Distributed streaming applications are like Rube Goldberg machines. Lots of levers and knobs. You feel like you have to observe them in order to figure out how they work. This article is not about the one magic Spark parameter making your app scream. It's about how to approach optimizing your freshly developed Spark Streaming app.
As an example I will use an application which reads ad request data from a Kafka stream, processes it with Spark and writes the aggregated results to Aerospike (a key value store).
Stabilizing your application
Before you can make your stream processing faster, it must first be stable. If you visualize your stream as a chain, the complete process can't be faster than the slowest link and each link can overpower subsequent links by producing too much data too fast.
If you'd look at our sample app, you'd see a huge amount of messages in Kafka and a pretty simple aggregation process in Spark. Since the app has to read/write to Aerospike and we haven't build out the Aerospike cluster yet, let's assume the database is our slowest link.
The goal now is to slow down Spark so it does not overpower the database with read/write operations.
There are several parameters which must work in concert to make this happen:
Streaming batch interval
Spark splits the stream into micro batches. The batch interval defines the size of the batch in seconds. For example, a batch interval of 5 seconds will cause Spark to collect 5 seconds worth of data to process.
This is the time it takes Spark to process one batch of data within the streaming batch interval. In our case, it’s the time we need to aggregate the records and write them to Aerospike.
Median streaming rate
This defines the number of records Spark pulls from the stream per second and stream receiver. For example, if the streaming batch interval is 5 seconds, we have 3 stream receivers and a median streaming rate of 4,000 records, Spark would pull 4,000 x 3 x 5 = 60,000 records per batch. So we would have to be able to process these 60,000 records within 5 seconds. Otherwise we run behind and our streaming application becomes unstable.
You can find all of these in the "Streaming" tab of your Spark application.
You'd want a situation where:
- There is no scheduling delay (C), or it's only increasing occasionally and recovers quickly.
- The processing time (C) is almost as long as the batch interval (A) but stays below it.
- The median streaming rate (B) is as high as possible without causing trouble for numbers 1 and 2.
You need to figure out how many records your app can process within the batch interval.
Finding the right batch window size
Start with a batch window size of 5-10 seconds and observe processing time. Try to alter the time interval and see which effect this has on processing time. Try to go as low as you can without negatively affecting it.
Limit the stream receiver
spark.streaming.receiver.maxRate option you can limit the number of messages pulled by the stream receiver. Once you’ve found a good batch window size, reduce the number of incoming messages per second to a point where the processing time for this window stays within the window and the scheduling delay stays at zero.

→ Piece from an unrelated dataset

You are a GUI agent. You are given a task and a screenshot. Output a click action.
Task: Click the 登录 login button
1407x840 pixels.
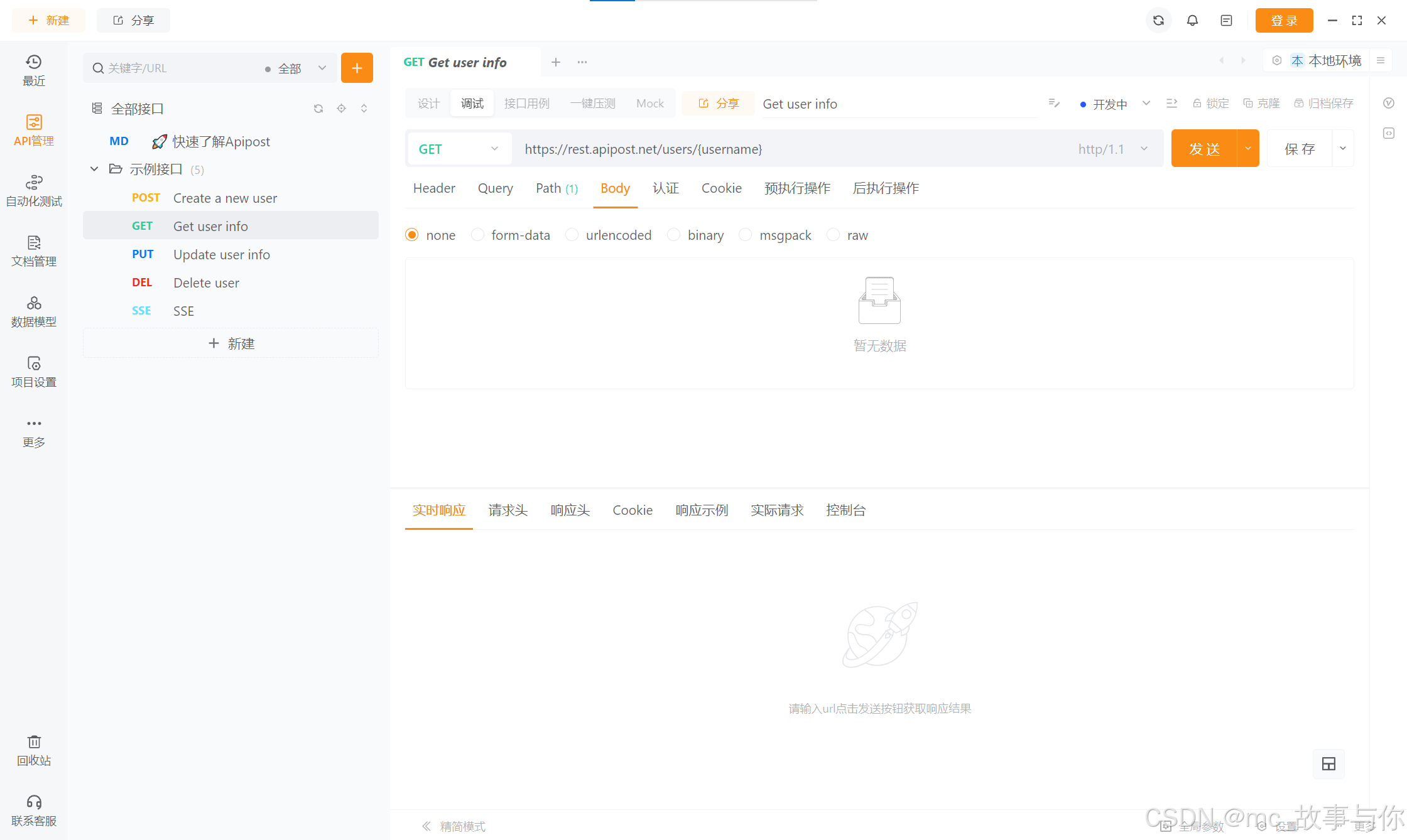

Once you're at this point, you have a stable streaming app. Now you can try to make it faster by:
- Tuning Spark's serialization, shuffle and memory parameters
- Increasing parallelism
- Stabilizing it again with the above process
The Spark docs do a pretty good job of explaining configuration parameters and their effects. Switching to Kryo will increase serialization throughput which helps quite a bit.
Increasing parallelism can be done in a number of ways:
- Increasing the amount of Spark workers
- Partitioning your Kafka messages and creating a Stream for each partition
- Repartitioning these Streams again
For our application, we achieved the best results by having as many Kafka partitions as we have Spark workers and creating a DStream for each worker/partition.
Once your stream processing becomes faster, you will find that you can process more and more records within the batch window. Now you can lift the median streaming rate to process the maximum number of records possible.
Whenever you change your processing algorithms, add Spark workers or Kafka partitions, you’ll want to repeat these optimizations. Everything you change within your streaming application, other connected systems or the underlying hardware will affect the batch processing time. Best case scenario, this means you’re not as fast as you could be. Worst case, your application will choke on the incoming data and you could, for example, run out of serialization disk space.
- You need to start out creating a stable stream processing application before focusing on throughput.
- You might have to make your app slower at first, then keep scaling by parallelizing processing.
- This is an iterative process which you will have to perform continuously.
I hope this approach will help you to get the most out of your Spark Streaming application.